Little Edens Everywhere


In Sonoma and Mendocino counties, utopia hides in the crooks of the coastline.

words by freda moon

Wildsam

Arsenii Vaselenko

Updated

9 Jan 2024

Reading Time

3 minutes

THE CALIFORNIA COAST’S mythic allure permeates all 655 miles of Highway 1, but the stretch along the sister coasts of Sonoma and Mendocino counties feels like another era’s California: wild, uncrowded, offbeat. If you’re prone to vertigo, best to drive this oceanside thread south to north, keeping a lane between you and the steep, often barrier-free drop into the brutally beautiful Pacific. The road itself isn’t dangerous, but the landscape is dramatic to the point of distraction. At nearly every bend—and there are many—spectacles await: rocky outcroppings of sculptural grandeur, sand dunes and rare pygmy forests, salt spray lending a misty aura to bluffs, beaches and secret coves.

The northern reaches of the Pacific Coast Highway are little developed for a reason: They’re hard to access. The 100-mile drive between Bodega Bay and Mendocino can take more than three hours, without stops. Along the way, you pass through small towns like Jenner, where the Russian River spills into the Pacific, and parklands like Salt Point State Park, where boulders scatter like giants’ marbles across coastal prairies.
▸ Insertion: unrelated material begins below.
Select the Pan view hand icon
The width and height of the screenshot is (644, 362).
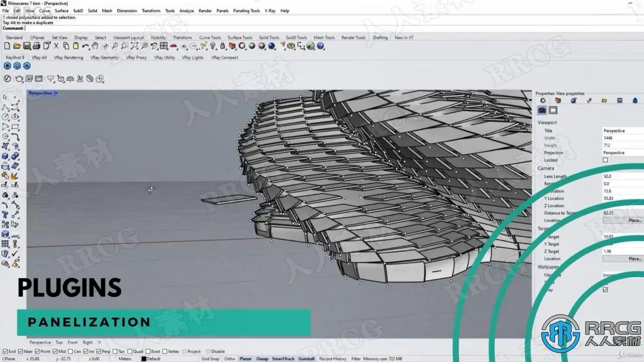95,46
Remote as it is, this coastline is storied, a place of creative and spiritual pilgrimage. In the 1960s and ’70s, it lured not only artists, musicians and back-to-the-landers but also architects inspired by Frank Lloyd Wright to integrate their structures into the natural surroundings. Among them was Richard Clements Jr., who designed Timber Cove Resort, a stone-and-redwood A-frame overlooking a onetime doghole lumber port near Fort Ross. Clements enlisted a friend, the great Western photographer Ansel Adams, to shoot the site before its development. The resulting images of waves upon rocks are among Adams’ most evocative.

Don't Miss

Bodega Bay’s FISHERMAN’S COVE is the spot for two-hander fish tacos with a marina view.

A mosaic-tile Madonna adorns Beniamino Bufano’s 1970 PEACE OBELISK, a 93-foot missile-shaped monument to modernism at Timber Cove.
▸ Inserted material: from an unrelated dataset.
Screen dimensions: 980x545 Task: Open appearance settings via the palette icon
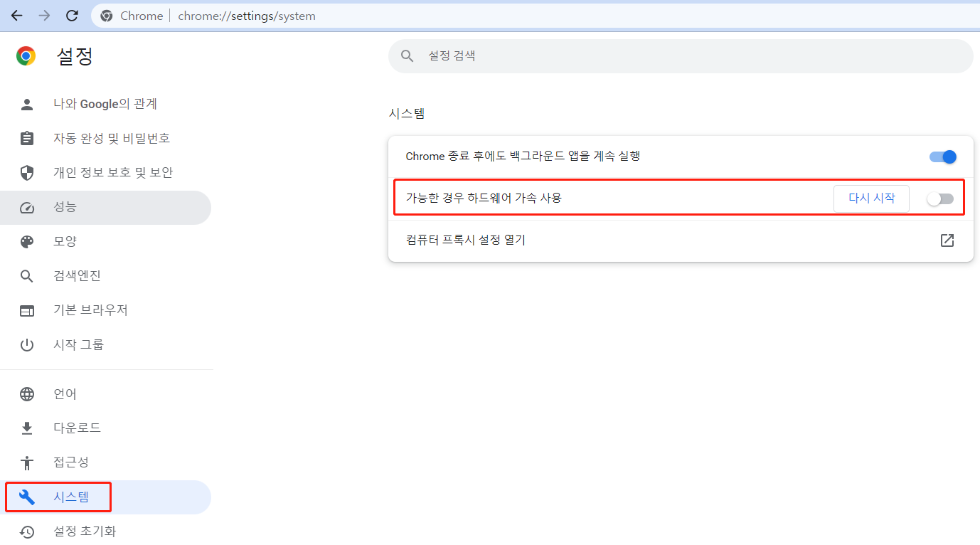(x=26, y=241)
At low tide, BOWLING BALL BEACH, south of Point Arena, is strewn with huge dumplings of eroded sandstone.

A classic Mendocino dive, DICK’S PLACE opened as a logger bar just months after Prohibition’s repeal.

Farther up the coast—south of the fishing village turned surf town of Point Arena—is Sea Ranch, where a band of midcentury design visionaries built a utopian village of slanted shed roofs and wooden facades. Though today the village is mostly vacation homes, it’s still known for its mod, nature-centered structures—particularly its swoopy, shingled wizard’s hat of a chapel—and the bold “supergraphic” signage created by renowned designer Barbara Stauffacher Solomon.

You won’t reach a traffic light until Mendocino, still rural and rockbound enough to have stood in for Maine on Murder She Wrote. Mostly, the route is an invitation to pull over (and over and over) at every sandy nook tucked into the headlands, every rhododendron forest and tidepool bluff, every roadhouse, art studio and small-town pub that tempts you. And that’s more than enough.